2 entrées à gagner pour le concert des 99 Posse + Modena City Ramblers à La Bellevilloise
19/10/2015
Le 25 novembre on fête les Catherinettes
25/11/2015Avant de déménager à Paris pour moi c’était le vendredi 17 le jour à éviter avec l’inévitable phrase “J’y crois pas, mais on sait jamais”, mais depuis des années le vendredi 13 a pris sa place et la superstition cette fois-ci a malheureusement gagné.

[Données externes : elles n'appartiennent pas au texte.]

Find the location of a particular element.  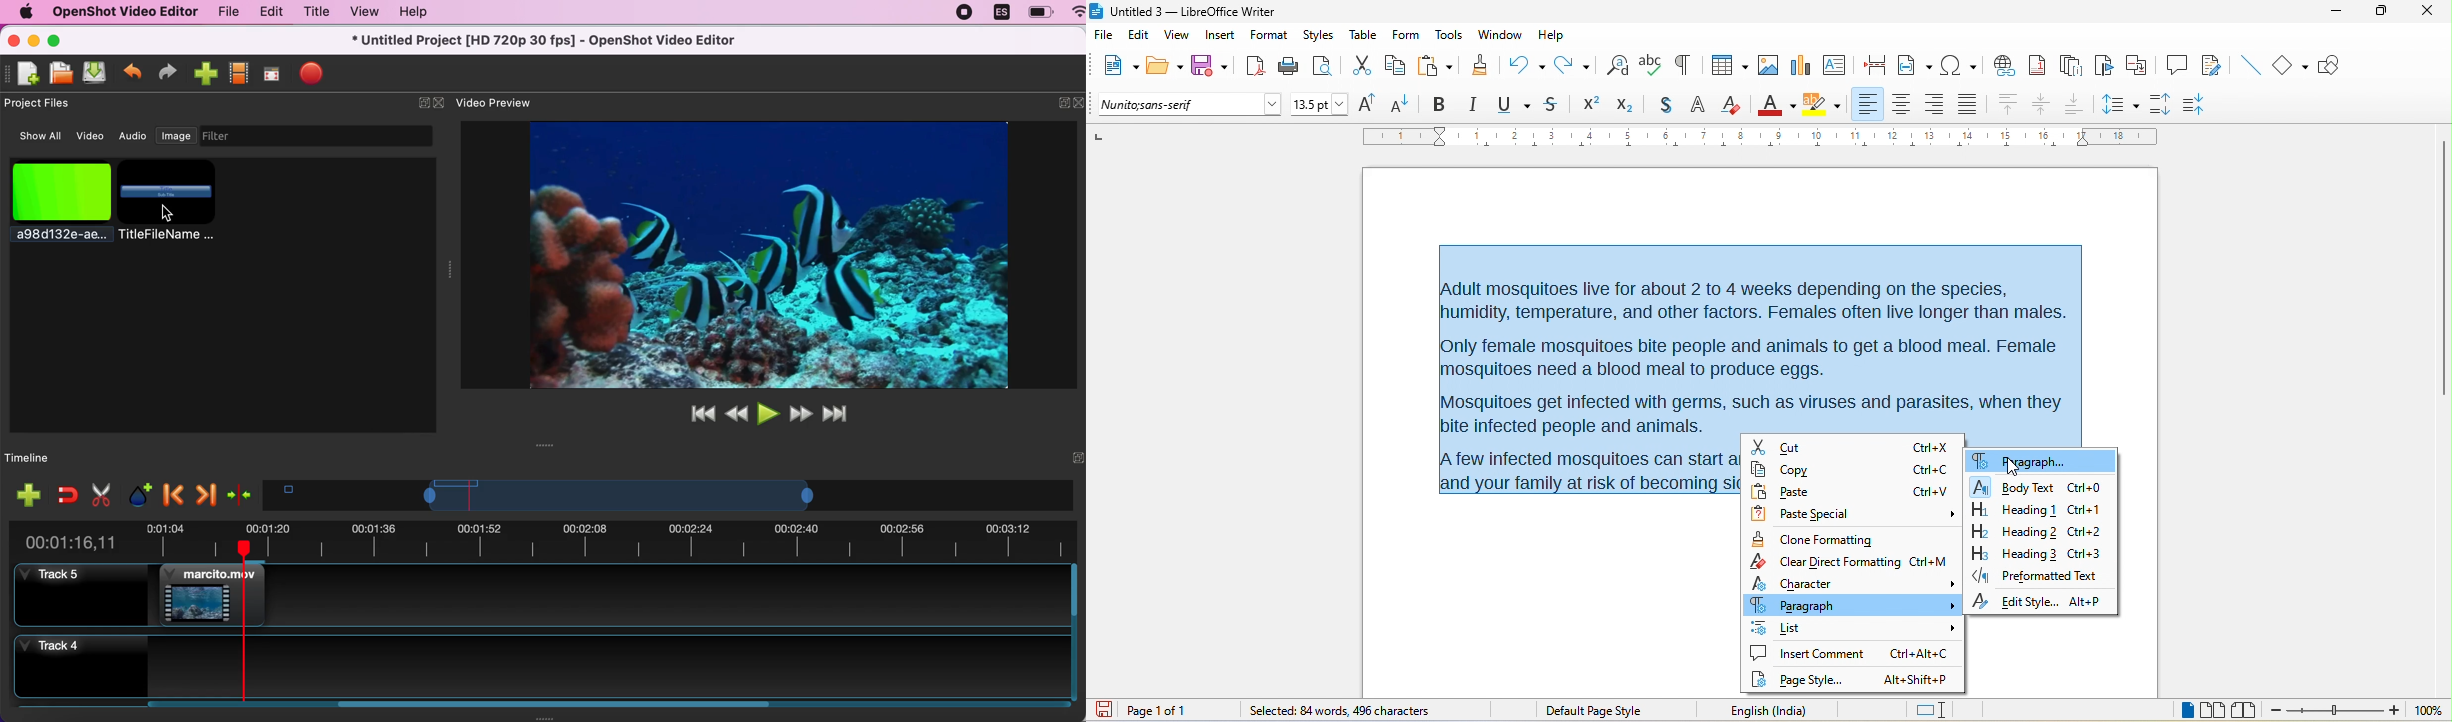

text is located at coordinates (1767, 340).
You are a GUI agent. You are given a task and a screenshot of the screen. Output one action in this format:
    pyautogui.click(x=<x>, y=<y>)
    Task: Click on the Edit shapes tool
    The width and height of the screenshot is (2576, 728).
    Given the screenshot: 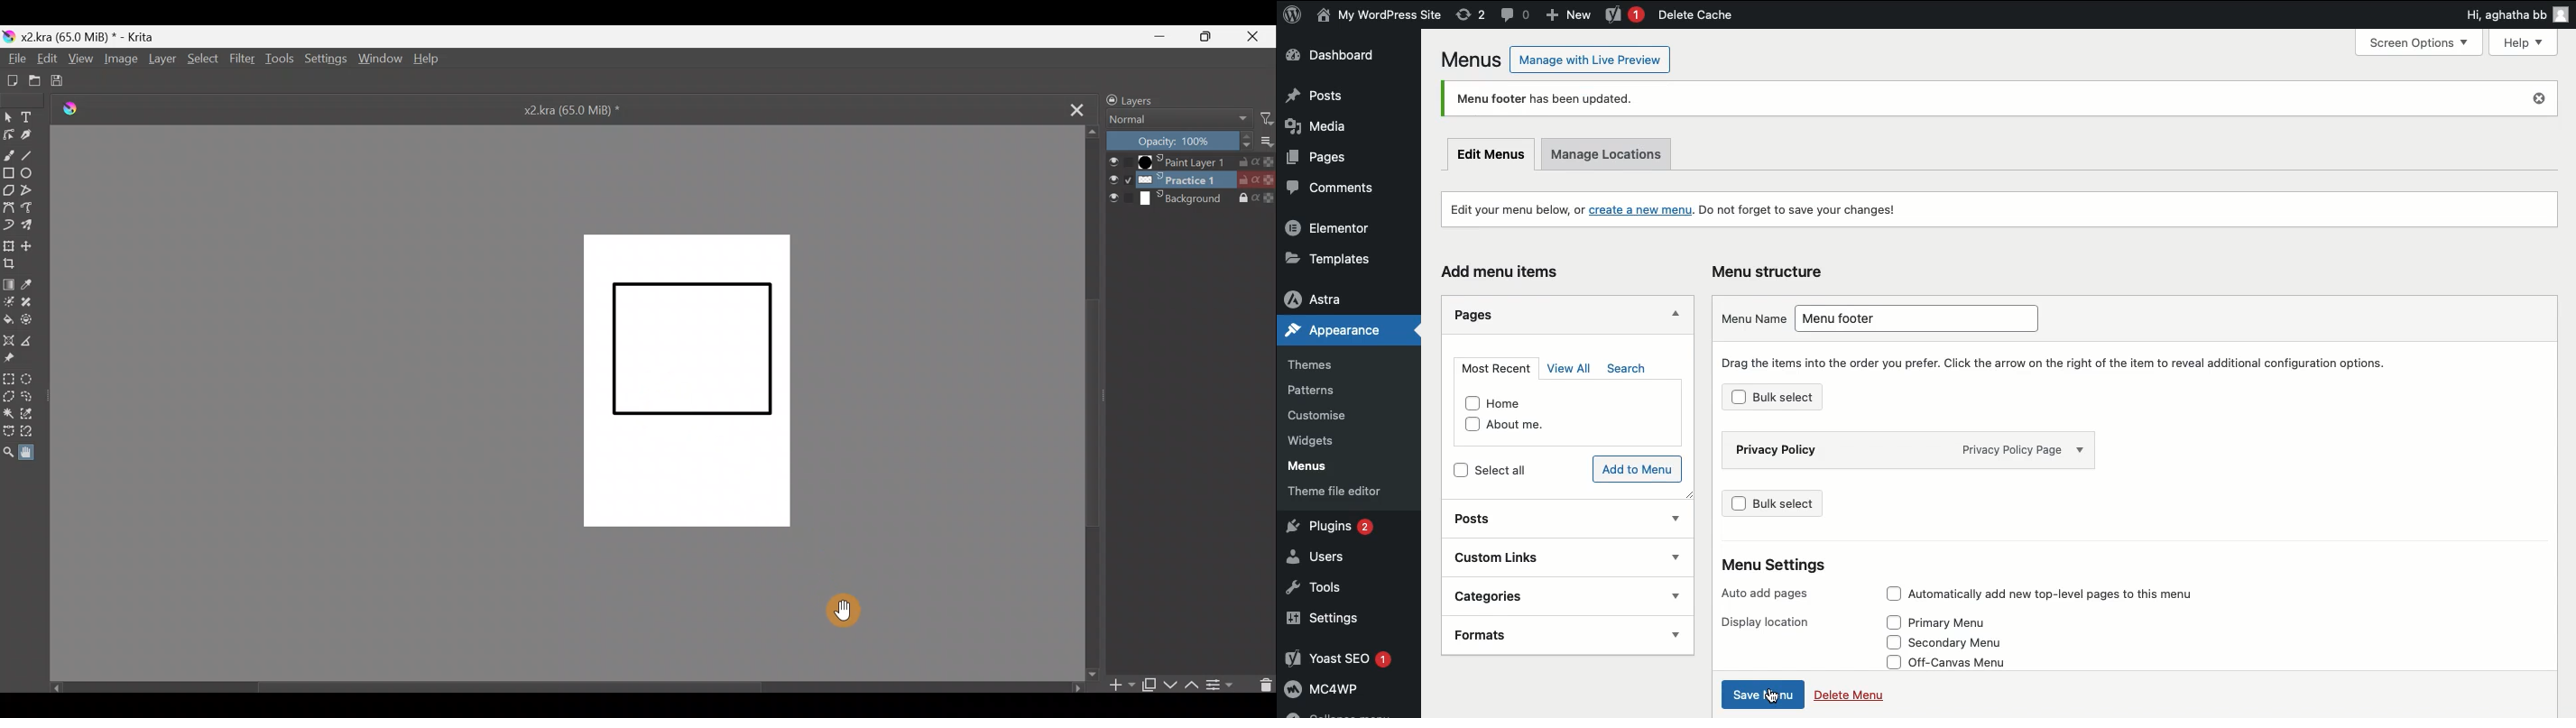 What is the action you would take?
    pyautogui.click(x=8, y=134)
    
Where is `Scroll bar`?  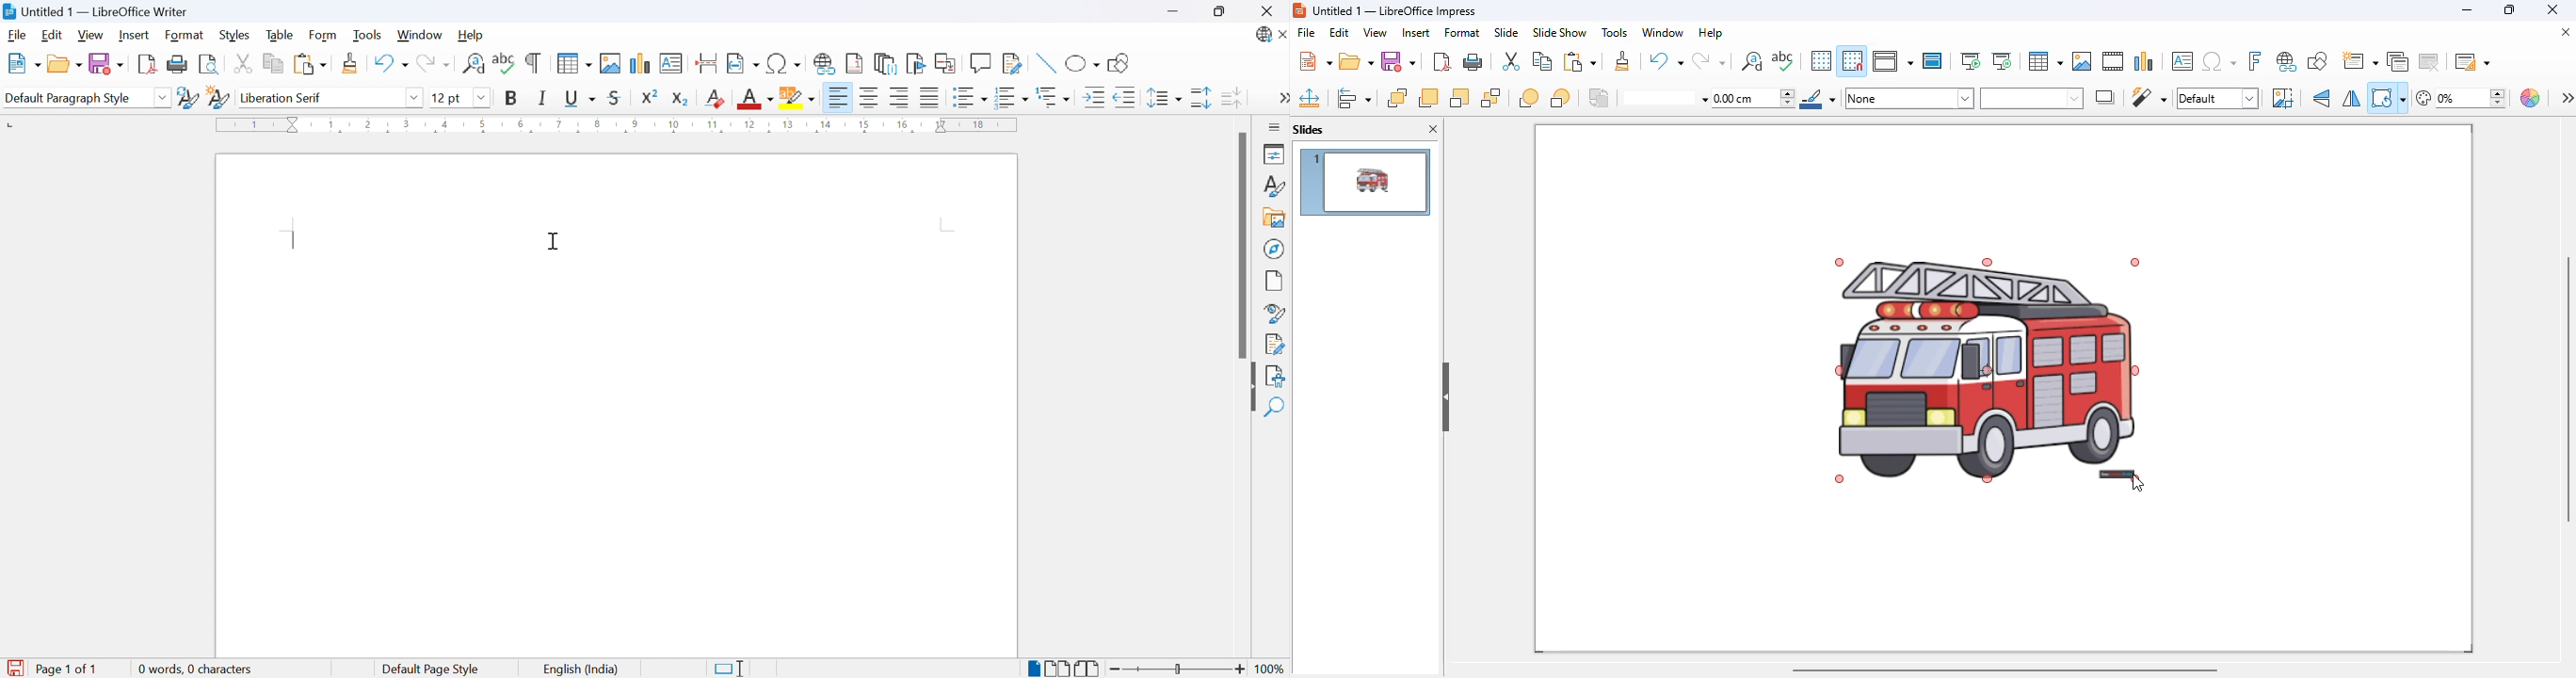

Cela fait un an et demi qu’on attend de partir pour ce voyage qu’on a déjà reporté une fois. C’était long mais enfin nous sommes prêts pour partir trois semaines en road trip en Australie. Tout a été préparé pour quitter Paris dans les meilleures conditions possibles: articles programmés sur le blog, clients prévenus, dossiers urgents traités, je peux partir en paix et profiter de mes vacances.
Il est 8h du matin du 14 novembre 2015 à Sydney quand on se réveille, prêts pour le premier vrai long voyage en voiture : de l’eau fraîche sur le visage, lavage des dents et dernier coup d’œil au wifi car on n’aura pas accès jusqu’au soir. Dès qu’on les allume nos téléphones pètent un câble, messages de plein de gens qui nous demandent où l’on est et si on va bien, qu’est-ce qu’il se passe ? Un de nos très chers amis nous écrit qu’à Paris il y a des coups de feu partout, horrifiés on découvre qu’il y a une fusillade pratiquement à cinq minutes de chez nous, une autre dans un quartier qu’on fréquente et qu’il y a une prise d’otages au Bataclan, au Bataclan bordel, à deux pas de chez nous et où l’on va souvent.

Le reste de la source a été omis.